Sarah blinked. “Wouldn’t you feel better with your own kind?”
Amira felt her fangs creeping out. “I am with my own kind. I am with family.”
“You have other family. They would like to meet you.”
Dorine stood up. “Enough. Amira, come with me for a minute.”
Amira snarled but she followed her mom out onto the balcony.
“Amira, you are going with her and learning about others like you. You have a solid family and we aren’t going anywhere. Find out what the other side has to offer.”
“But—”
“No buts. It is off-season, you don’t have any contracts and you are free to do what you like. Find out what that is. You have only started to sample your options, sweetie.” Dorine reached out and scratched Amira behind her ear.
“Fine, but I will find out what the shifter world has to offer and come right home.”
“Fine, but if you meet someone nice, bring them home for dinner.

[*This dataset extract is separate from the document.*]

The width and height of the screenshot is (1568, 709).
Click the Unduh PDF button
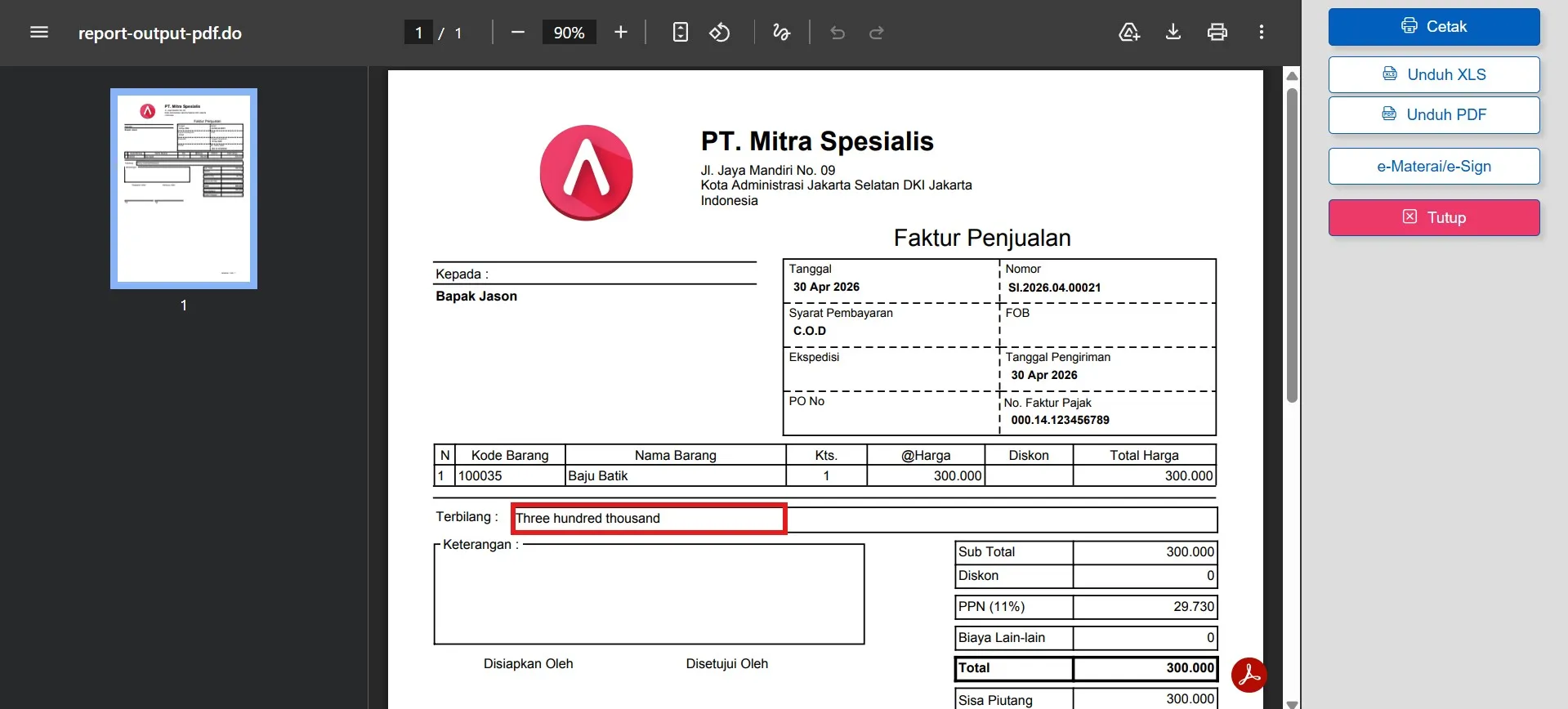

You have a certain look in your eyes lately, and I think some time with other shifters would be just the thing to set you straight, so to speak.”
Amira wrinkled her nose. Her mother was trying to be subtle, but she had to confess to herself that lately she had been doing more than just eyeing some of the single men on her tours. Having sex against a tree was not the most comfortable venue, but it kept the others on the tour from hearing all the grunting and snarling. Sex with humans was superficially satisfying, but she had a deeper craving. If her mom had picked up on it, it must have been pretty obvious.